Мы видели, как возрождалась идея «регрессивного» искусства в отношении произведений, казавшихся неумелыми копиями творений какой-нибудь исчезнувшей или распадавшейся цивилизации (возрождалась, ибо с XVI по XVII вв. всё искусство Средневековья понималось как регрессивное). Неумелость не всегда там, где её видели в XVII веке; но если – не без оговорок, – имея в виду великого художника, можно предположить, что он всегда делал то, что хотел делать, уместно ли такое допущение относительно любого скульптора? Время свело едва ли не к примитиву те или иные произведения, которые при их создании слыли виртуозными… Бесспорно, существуют некоторые формы неумелости, но тут речи нет об искусстве.

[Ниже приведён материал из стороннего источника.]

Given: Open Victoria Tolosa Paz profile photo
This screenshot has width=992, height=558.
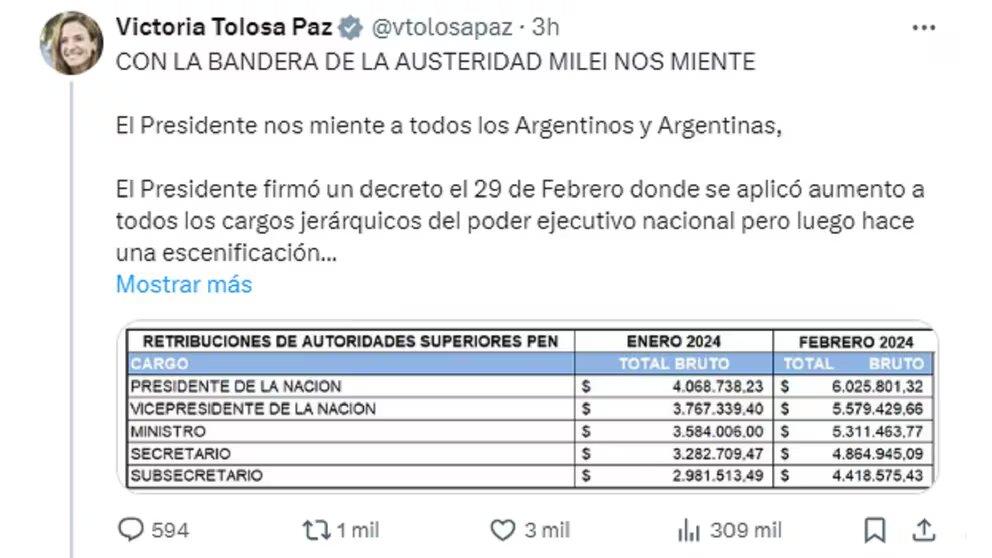Looking at the screenshot, I should tap(71, 43).
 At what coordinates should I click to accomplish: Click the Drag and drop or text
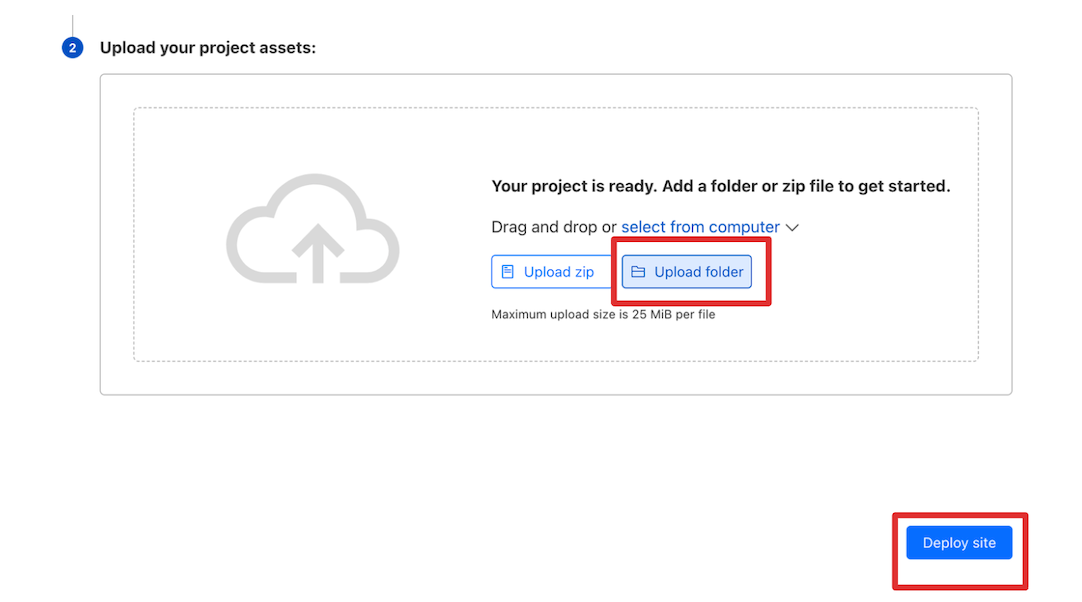(x=553, y=227)

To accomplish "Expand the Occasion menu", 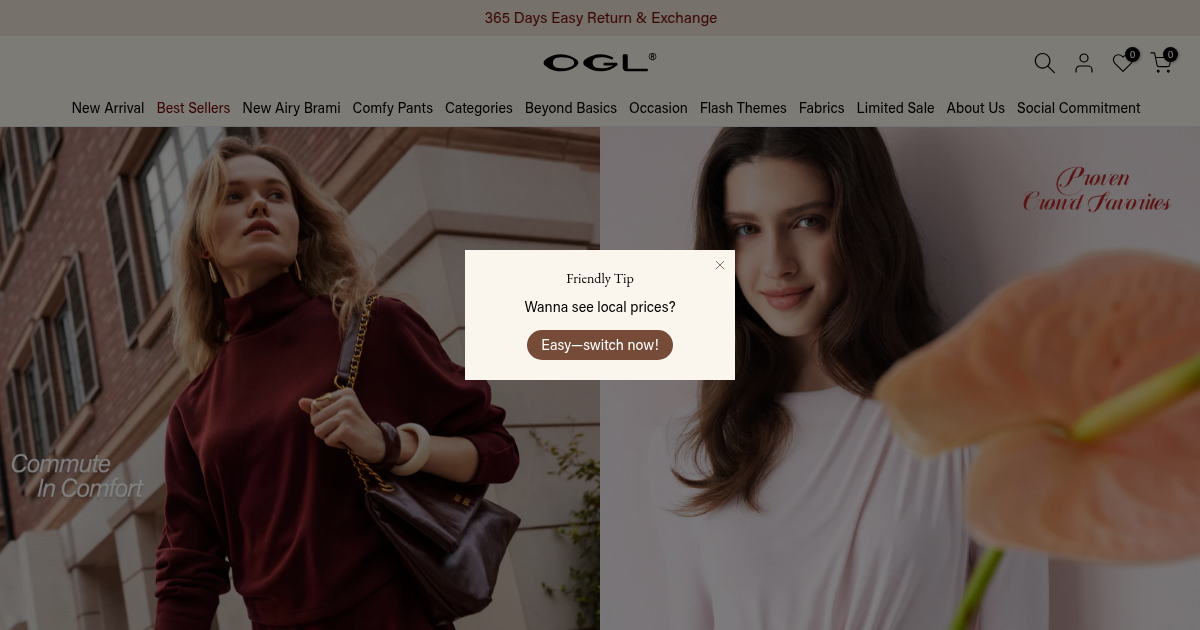I will coord(658,108).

Они – знаки, нередко связанные с элементарными движениями, позволяющими их изображать: нос на многих глиняных ликах далёких времен, сегодня вылепленный из хлебного мякиша, получается от прищипывания пальцами; непритязательная сложность «человечка» – голова, две палки вместо рук, две палки вместо ног, палочки поменьше вместо пальцев, – всё это из той же области, что и пятно или дырка, изображающие глаза. Классическая эпоха сочла, что обнаружила детство в искусствах, отличающихся от её собственного, поскольку полагала, что были искусства в состоянии детства, но не имела понятия об искусстве детей. Кому сегодня придёт в голову путать последнее с романским искусством? Бывают неумелые художники, но нет неумелых стилей.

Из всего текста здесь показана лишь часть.